Anzac Day, or at least the public holiday for it, coincides with the Oscars.
It has not been a good year for awards shows. Nights of glitz and glamour aren't the same without the glitz and glamour. Excited glimpses of a star-studded red carpet are rather less exciting when there are no stars studding it.
Ratings for the last Grammy Awards were down more than half; ratings for the Golden Globes dropped more than 60 percent. A major awards show is a dicey business in these coronavirus-infected times. When the Oscars is broadcast here on Monday will there be anyone actually watching?
Things have certainly not been promising in recent times: between 2014 and last year, when 23.6 million people watched Parasite take the top honours, viewership has dropped 44 per cent. A reduction by the amount the Globes suffered would put the audience in single-digit millions, a disaster for Disney, which owns ABC, the channel broadcasting the Oscars, and who have committed to more than $900 million for worldwide broadcast rights till 2028.
But perhaps there is a bigger problem this year, one that no amount of money thrown at whatever lavish and unusual presentation can be dreamed up will solve. It's that nobody has heard of the films.
Lack of awareness
I am, of course, exaggerating. But not by much. Consider this: the film leading the charge with ten nominations is Mank. Guts + Data, a research firm focused on entertainment, said last month that only 18 per cent of active film watchers had heard of it. Not seen it, heard of it.
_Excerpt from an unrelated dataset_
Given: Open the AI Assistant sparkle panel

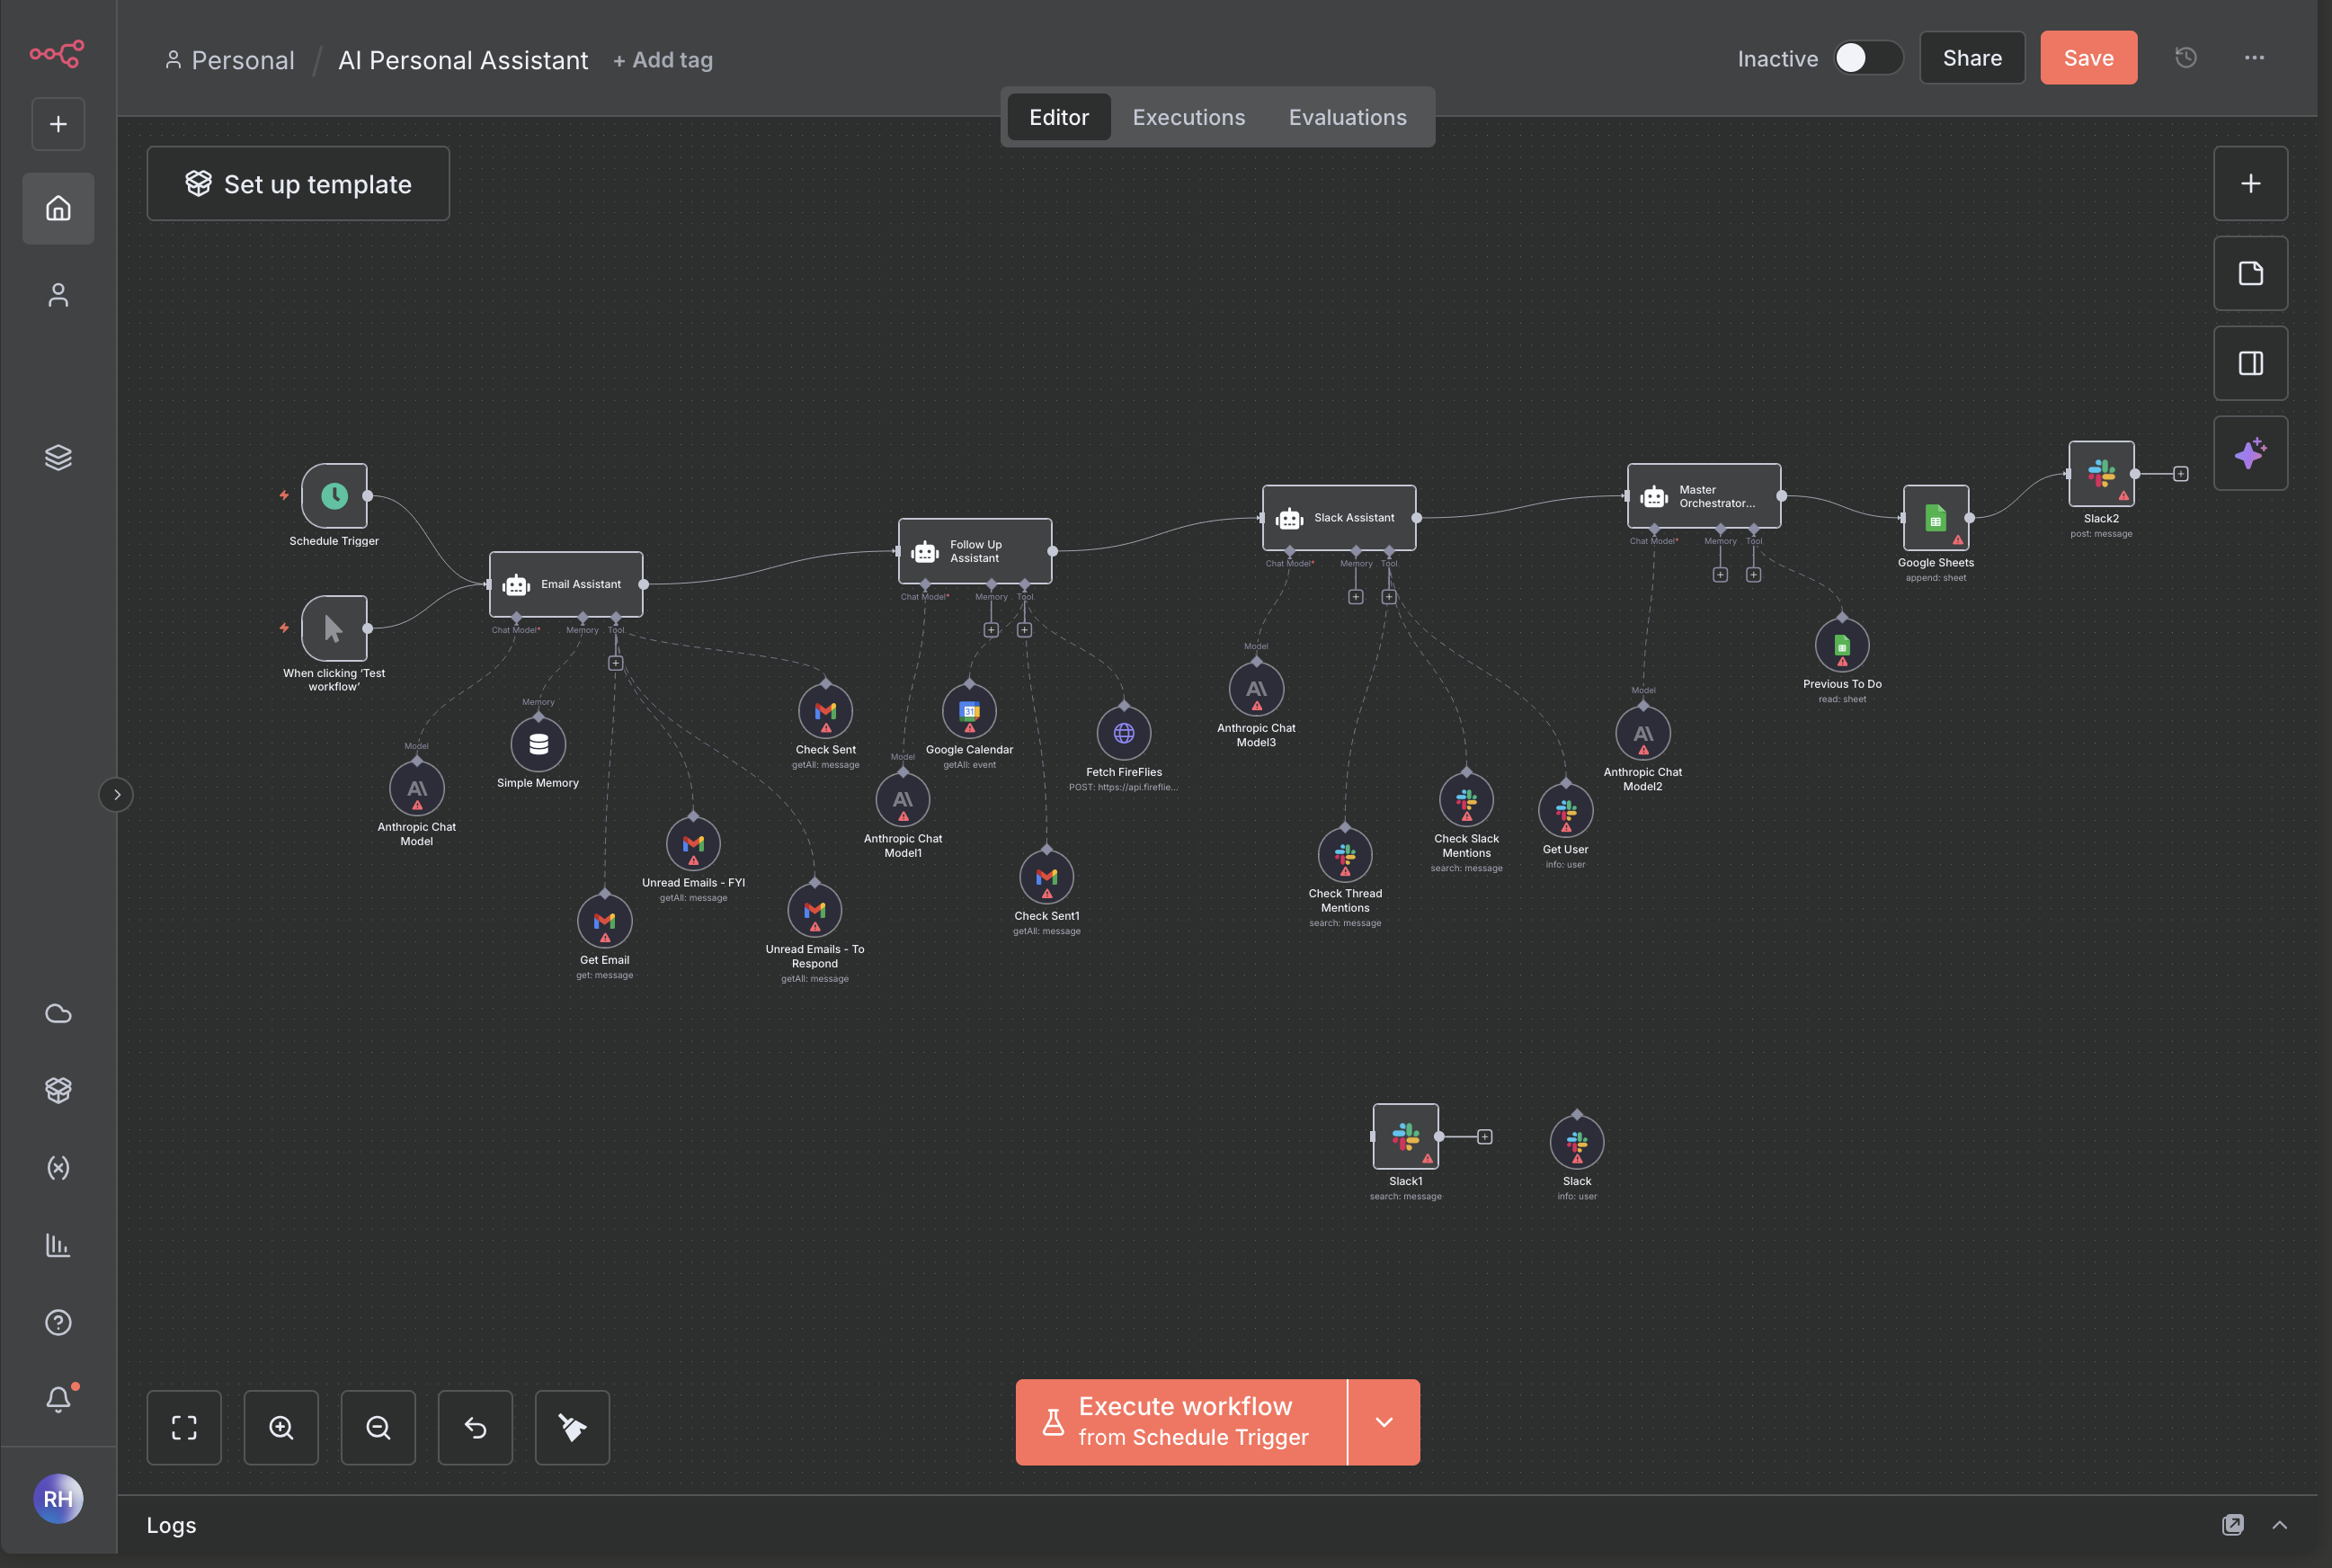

Similar figures dog other nominees for Best Picture (take a quick quiz at home: how many of the eight nominees can you name?). The best-known contender is Judas and the Black Messiah – not a film that has raised the slightest waves here - with 46 per cent awareness. Current front-runner, Nomadland, registered only 35 per cent.
Nomadland.
Again, this bodes badly for the ceremony since peak rating coincide with blockbuster films. The biggest ratings peak was in 1998, when 57.2 million tuned in to see Titanic take the Best Picture statuette. In the new millennium the most highly-rated ceremony was 2004 when the final Lord of the Rings film swept the awards.
One thing might help: The Academy of Motion Picture Arts and Sciences, which organises the whole shebang, has turned over the ceremony to celebrated but somewhat maverick director Steven Soderbergh, responsible for box-office gold such as the Ocean's Eleven series but also a bunch of experimental outings few have heard of. Ironically he made the film Contagion in 2011.
Covid costs
Soderbergh has been rather hamstrung by current condition in which Covid-19 safety costs alone are taking up a full third of the production budget. Despite this he's aiming to get every nominee in front of a television camera somewhere, whether at Los Angeles Union Station or the usual Dolby Theatre in Hollywood, or at one of 20 alternative venues around the world.
And the films? Well there are some terrific nominees. But I don't think any of them are ‘Oscar-worthy'. Not one. In answer to that quiz they are: Judas and the Black Messiah; Mank; Minari; Nomadland; Promising Young Woman; Sound of Metal; The Father; and Trial of the Chicago 7.
Trial of the Chicago 7.
In my opinion these are all small ‘art films', not Oscar-winning movies. Nomadland is wonderful, and Minari is wonderful. Both are small ‘art films'. The Father is devastating and has a simply brilliant turn from Anthony Hopkins. Judas and the Black Messiah is very smart, as is Trial of the Chicago 7, despite the embarrassing liberties it takes with history. Promising Young Woman and Sound of Metal are striking and modern and excellent but not even vaguely Best Picture material.
Which leaves Mank. It's a fascinating film, fantastically directed by David Fincher, with a fantastic central performance from Gary Oldman. But it's also an incredibly silly film, filled with cameos of long-dead Hollywood characters, unrecognisable to most people, and with a screenplay - filled with bon mots though it may be - that makes less sense the more you think about it. It certainly looks and sounds good, but Best Picture? Not in a million years.